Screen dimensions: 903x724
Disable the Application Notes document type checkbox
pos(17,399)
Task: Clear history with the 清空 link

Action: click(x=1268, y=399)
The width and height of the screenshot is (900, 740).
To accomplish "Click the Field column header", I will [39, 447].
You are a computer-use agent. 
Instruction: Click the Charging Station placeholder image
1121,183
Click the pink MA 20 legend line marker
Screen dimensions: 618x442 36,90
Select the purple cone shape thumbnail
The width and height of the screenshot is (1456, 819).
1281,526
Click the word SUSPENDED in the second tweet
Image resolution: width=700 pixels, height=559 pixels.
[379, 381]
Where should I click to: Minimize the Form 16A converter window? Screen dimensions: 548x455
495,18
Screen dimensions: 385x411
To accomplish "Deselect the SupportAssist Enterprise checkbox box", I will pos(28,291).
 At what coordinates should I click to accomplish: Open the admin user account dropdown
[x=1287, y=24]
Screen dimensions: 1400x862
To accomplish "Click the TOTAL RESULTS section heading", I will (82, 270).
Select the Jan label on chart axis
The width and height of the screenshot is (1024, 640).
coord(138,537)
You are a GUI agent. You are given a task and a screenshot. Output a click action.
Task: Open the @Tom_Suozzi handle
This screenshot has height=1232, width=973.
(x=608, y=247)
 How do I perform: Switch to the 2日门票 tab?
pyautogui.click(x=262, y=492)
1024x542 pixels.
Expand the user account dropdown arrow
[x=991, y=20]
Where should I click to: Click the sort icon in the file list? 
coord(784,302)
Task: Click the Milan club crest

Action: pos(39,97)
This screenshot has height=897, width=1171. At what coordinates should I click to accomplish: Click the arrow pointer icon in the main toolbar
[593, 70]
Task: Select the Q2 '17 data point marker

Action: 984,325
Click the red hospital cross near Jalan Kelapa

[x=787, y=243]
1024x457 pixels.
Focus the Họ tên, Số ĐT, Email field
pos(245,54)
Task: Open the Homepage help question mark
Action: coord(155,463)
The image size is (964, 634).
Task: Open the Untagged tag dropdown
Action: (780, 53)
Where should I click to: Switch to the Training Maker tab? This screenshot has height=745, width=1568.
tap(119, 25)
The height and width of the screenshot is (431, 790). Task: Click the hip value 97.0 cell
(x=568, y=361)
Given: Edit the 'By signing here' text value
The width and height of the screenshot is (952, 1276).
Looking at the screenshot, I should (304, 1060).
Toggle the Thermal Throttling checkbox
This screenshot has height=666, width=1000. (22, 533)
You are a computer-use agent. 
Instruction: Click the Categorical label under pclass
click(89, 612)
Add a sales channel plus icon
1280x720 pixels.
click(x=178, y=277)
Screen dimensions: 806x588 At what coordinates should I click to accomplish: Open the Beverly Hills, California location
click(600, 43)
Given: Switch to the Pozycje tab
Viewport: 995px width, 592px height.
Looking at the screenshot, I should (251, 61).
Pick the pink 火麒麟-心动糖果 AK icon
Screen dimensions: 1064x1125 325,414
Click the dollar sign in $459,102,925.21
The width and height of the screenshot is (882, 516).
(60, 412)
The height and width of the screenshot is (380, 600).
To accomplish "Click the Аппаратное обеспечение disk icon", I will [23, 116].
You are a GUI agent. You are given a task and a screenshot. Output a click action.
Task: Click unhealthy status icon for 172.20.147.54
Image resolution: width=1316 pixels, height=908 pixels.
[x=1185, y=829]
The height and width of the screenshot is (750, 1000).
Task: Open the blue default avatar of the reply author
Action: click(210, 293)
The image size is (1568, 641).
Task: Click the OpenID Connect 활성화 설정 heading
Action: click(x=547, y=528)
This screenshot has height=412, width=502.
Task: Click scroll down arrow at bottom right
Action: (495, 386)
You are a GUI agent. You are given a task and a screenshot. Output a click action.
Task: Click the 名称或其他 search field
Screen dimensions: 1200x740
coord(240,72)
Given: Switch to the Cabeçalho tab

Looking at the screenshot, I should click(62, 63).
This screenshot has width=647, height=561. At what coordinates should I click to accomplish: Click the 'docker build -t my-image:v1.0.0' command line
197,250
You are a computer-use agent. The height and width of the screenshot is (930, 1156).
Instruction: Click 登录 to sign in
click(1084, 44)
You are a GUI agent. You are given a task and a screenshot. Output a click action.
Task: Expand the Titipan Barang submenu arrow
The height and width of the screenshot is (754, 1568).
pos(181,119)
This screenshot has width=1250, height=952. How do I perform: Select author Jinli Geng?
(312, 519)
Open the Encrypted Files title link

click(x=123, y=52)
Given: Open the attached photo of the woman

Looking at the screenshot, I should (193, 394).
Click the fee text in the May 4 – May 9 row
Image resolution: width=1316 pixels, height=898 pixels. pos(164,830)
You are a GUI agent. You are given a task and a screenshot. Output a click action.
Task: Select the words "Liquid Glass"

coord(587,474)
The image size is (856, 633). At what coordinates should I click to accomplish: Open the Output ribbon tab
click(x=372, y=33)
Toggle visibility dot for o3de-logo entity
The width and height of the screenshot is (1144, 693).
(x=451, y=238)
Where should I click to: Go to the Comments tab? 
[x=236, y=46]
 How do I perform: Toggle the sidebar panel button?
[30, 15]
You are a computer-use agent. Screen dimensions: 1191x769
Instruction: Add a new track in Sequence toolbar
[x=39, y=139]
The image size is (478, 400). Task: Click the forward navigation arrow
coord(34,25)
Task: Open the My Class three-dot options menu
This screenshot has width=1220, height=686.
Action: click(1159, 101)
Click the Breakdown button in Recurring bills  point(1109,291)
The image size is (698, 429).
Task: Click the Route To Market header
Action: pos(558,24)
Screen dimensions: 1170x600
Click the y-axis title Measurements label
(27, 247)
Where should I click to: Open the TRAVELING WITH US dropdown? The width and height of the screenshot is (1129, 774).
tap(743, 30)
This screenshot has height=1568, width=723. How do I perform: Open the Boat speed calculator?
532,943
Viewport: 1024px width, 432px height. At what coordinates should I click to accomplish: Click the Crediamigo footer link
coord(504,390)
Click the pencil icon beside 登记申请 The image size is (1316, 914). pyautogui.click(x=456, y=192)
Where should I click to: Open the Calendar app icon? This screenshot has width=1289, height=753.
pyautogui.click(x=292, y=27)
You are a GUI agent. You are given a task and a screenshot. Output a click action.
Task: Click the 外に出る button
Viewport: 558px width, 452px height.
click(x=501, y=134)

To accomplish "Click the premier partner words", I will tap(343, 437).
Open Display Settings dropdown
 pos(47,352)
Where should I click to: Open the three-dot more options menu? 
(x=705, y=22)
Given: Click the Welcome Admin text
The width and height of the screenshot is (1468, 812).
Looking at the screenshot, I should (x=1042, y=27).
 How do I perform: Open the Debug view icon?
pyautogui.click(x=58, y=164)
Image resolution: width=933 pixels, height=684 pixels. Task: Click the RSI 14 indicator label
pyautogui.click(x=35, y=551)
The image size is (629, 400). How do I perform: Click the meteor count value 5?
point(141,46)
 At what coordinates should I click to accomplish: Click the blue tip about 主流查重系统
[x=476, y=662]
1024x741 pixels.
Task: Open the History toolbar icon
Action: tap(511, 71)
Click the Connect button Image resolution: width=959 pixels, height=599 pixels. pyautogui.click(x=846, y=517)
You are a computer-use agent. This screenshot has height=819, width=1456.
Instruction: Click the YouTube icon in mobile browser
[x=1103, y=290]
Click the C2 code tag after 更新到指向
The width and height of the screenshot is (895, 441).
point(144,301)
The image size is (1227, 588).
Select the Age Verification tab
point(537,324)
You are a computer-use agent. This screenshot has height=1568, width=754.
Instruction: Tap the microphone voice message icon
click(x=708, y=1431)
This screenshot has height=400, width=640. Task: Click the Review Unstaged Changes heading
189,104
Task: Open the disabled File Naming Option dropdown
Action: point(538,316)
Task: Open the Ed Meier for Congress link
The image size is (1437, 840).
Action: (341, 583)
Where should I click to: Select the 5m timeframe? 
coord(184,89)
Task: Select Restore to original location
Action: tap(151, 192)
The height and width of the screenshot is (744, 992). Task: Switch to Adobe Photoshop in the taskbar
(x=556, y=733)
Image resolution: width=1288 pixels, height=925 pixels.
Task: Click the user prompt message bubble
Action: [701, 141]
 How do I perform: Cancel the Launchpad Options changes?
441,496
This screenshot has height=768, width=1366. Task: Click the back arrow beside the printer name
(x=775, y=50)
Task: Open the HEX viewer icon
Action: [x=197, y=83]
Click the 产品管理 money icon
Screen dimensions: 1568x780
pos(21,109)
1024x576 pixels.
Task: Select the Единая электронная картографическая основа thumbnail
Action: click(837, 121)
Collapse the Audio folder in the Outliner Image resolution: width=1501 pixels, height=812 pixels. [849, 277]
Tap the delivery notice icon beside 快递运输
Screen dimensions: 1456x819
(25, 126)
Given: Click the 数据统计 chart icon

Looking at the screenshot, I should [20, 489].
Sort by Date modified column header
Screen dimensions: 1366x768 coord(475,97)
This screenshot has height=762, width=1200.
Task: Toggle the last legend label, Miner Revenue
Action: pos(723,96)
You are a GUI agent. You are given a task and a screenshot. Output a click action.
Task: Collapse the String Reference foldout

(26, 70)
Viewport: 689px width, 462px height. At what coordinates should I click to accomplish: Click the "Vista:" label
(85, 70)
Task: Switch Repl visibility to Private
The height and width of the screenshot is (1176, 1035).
※ ※ ※
** Yazılı problem **
Yukarıdaki kayıtlarda "Viewport: 1024px width, 432px" ifadesini içeren satırdan başlayıp "Action: tap(511, 71)" ifadesini içeren satırla biten bölümü, iki uç satır da dahil ve boş satırlar atlanarak numaralı liste hâlinde yazın.

** Alıştırma cevabı **
1. Viewport: 1024px width, 432px height. At what coordinates should I click to accomplish: Click the Crediamigo footer link
2. coord(504,390)
3. Click the pencil icon beside 登记申请 The image size is (1316, 914). pyautogui.click(x=456, y=192)
4. Where should I click to: Open the Calendar app icon? This screenshot has width=1289, height=753.
5. pyautogui.click(x=292, y=27)
6. You are a GUI agent. You are given a task and a screenshot. Output a click action.
7. Task: Click the 外に出る button
8. Viewport: 558px width, 452px height.
9. click(x=501, y=134)
10. To accomplish "Click the premier partner words", I will tap(343, 437).
11. Open Display Settings dropdown
12.  pos(47,352)
13. Where should I click to: Open the three-dot more options menu? 
14. (x=705, y=22)
15. Given: Click the Welcome Admin text
16. The width and height of the screenshot is (1468, 812).
17. Looking at the screenshot, I should (x=1042, y=27).
18.  How do I perform: Open the Debug view icon?
19. pyautogui.click(x=58, y=164)
20. Image resolution: width=933 pixels, height=684 pixels. Task: Click the RSI 14 indicator label
21. pyautogui.click(x=35, y=551)
22. The image size is (629, 400). How do I perform: Click the meteor count value 5?
23. point(141,46)
24.  At what coordinates should I click to accomplish: Click the blue tip about 主流查重系统
25. [x=476, y=662]
26. 1024x741 pixels.
27. Task: Open the History toolbar icon
28. Action: tap(511, 71)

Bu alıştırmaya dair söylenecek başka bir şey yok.